In artikel 3, eerste lid, wordt «1 januari» vervangen door: 1 februari.

B

In artikel 15 worden na de eerste volzin twee nieuwe volzinnen toegevoegd, luidende:

De krachtens de eerste volzin vastgestelde algemene maatregel van bestuur treedt niet eerder in werking dan acht weken na de datum van uitgifte van het Staatsblad waarin hij is geplaatst. Van de plaatsing wordt onverwijld mededeling gedaan aan de beide kamers der Staten-Generaal.

C

Na artikel 48 worden de nieuwe artikelen 48a tot en met 48d ingevoegd, luidende:

Artikel 48a. Aanpassing artikel 18, eerste lid, in verband met Invoeringswet Coördinatiewet uitzonderingstoestanden

Indien het bij koninklijke boodschap van 29 juli 1994 ingediende voorstel van wet tot aanpassing van de noodwetgeving aan de Coördinatiewet uitzonderingstoestanden en nieuwe regels ter harmonisatie van de terminologie voor buitengewone omstandigheden waarin noodwetgeving kan worden toegepast en de procedures volgens welke een uitzonderingstoestand in werking wordt gesteld (Invoeringswet Coördinatiewet uitzonderingstoestanden; kamerstukken II 1993/94, 23 791) tot wet wordt verheven en in werking is getreden op het moment dat paragraaf 2 van hoofdstuk 5 van deze wet in werking treedt, komt artikel 18, eerste lid, te luiden:

1. Onverminderd de artikelen 7, eerste lid, en 8, eerste lid, van de Coördinatiewet uitzonderingstoestanden kan, ingeval buitengewone omstandigheden dit noodzakelijk maken, bij koninklijk besluit, op voordracht van Onze Minister-President, artikel 17, eerste lid, in werking worden gesteld.

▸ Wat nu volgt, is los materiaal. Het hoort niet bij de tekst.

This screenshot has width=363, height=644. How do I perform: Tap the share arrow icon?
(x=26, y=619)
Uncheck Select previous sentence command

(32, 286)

Artikel 48b. Wijziging Coördinatiewet uitzonderingstoestanden

Indien het bij koninklijke boodschap van 29 juli 1994 ingediende voorstel van wet houdende regeling met betrekking tot uitzonderingstoestanden (Coördinatiewet uitzonderingstoestanden; kamerstukken II 1993/94, 23 790) tot wet wordt verheven en in werking is getreden op het moment dat paragraaf 2 van hoofdstuk 5 van deze wet in werking treedt, wordt in de bij de Coördinatiewet uitzonderingstoestanden behorende lijsten A en B «van de Dienstplichtwet: de artikelen 30a, eerste lid, en 43;» vervangen door: van de Kaderwet dienstplicht: artikel 17, eerste lid.

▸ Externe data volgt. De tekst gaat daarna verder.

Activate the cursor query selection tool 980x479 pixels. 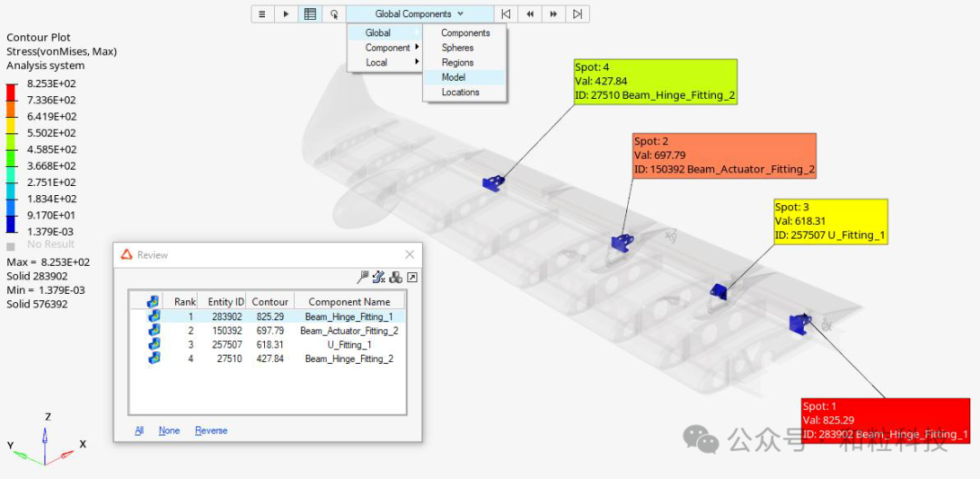coord(335,15)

Artikel 48c. Wijziging Arbeidstijdenwet

Indien het bij koninklijke boodschap van 16 maart 1994 ingediende voorstel van wet houdende bepalingen inzake de arbeids- en rusttijden (kamerstukken II 1993/94, 23 646; Arbeidstijdenwet) tot wet wordt verheven en in werking is getreden op het moment dat paragraaf 2 van hoofdstuk 5 van deze wet in werking treedt, worden in de Arbeidstijdenwet de volgende wijzigingen aangebracht:

1. In artikel 1:6, onderdeel c, wordt «en in het Reglement rechtstoestand dienstplichtige militairen,» vervangen door: en een overlegorgaan, ingesteld krachtens artikel 21 van de Kaderwet dienstplicht,.

2. Artikel 1:7, onderdeel b, sub 2, komt te luiden:

2°. de in werkelijke dienst zijnde dienstplichtigen in de zin van de artikelen 16, 17 en 19 van de Kaderwet dienstplicht;.

Artikel 48d. Wijziging Wet veiligheidsonderzoeken

Indien het bij koninklijke boodschap van 2 december 1994 ingediende voorstel van wet houdende regelen inzake het verrichten van veiligheidsonderzoeken (Wet veiligheidsonderzoeken; kamerstukken II 1994/95, 24 023) tot wet wordt verheven en in werking is getreden op het moment dat paragraaf 2 van hoofdstuk 5 van deze wet in werking treedt, worden in artikel 11 van de Wet veiligheidsonderzoeken de volgende wijzigingen aangebracht:

1. In het eerste lid wordt «wordt belast in het kader van de vervulling van werkelijke dienst in de zin van hoofdstuk VII van de Dienstplichtwet» vervangen door: wordt belast in het kader van de vervulling van werkelijke dienst in de zin van paragraaf 5 van hoofdstuk 1 van de Kaderwet dienstplicht.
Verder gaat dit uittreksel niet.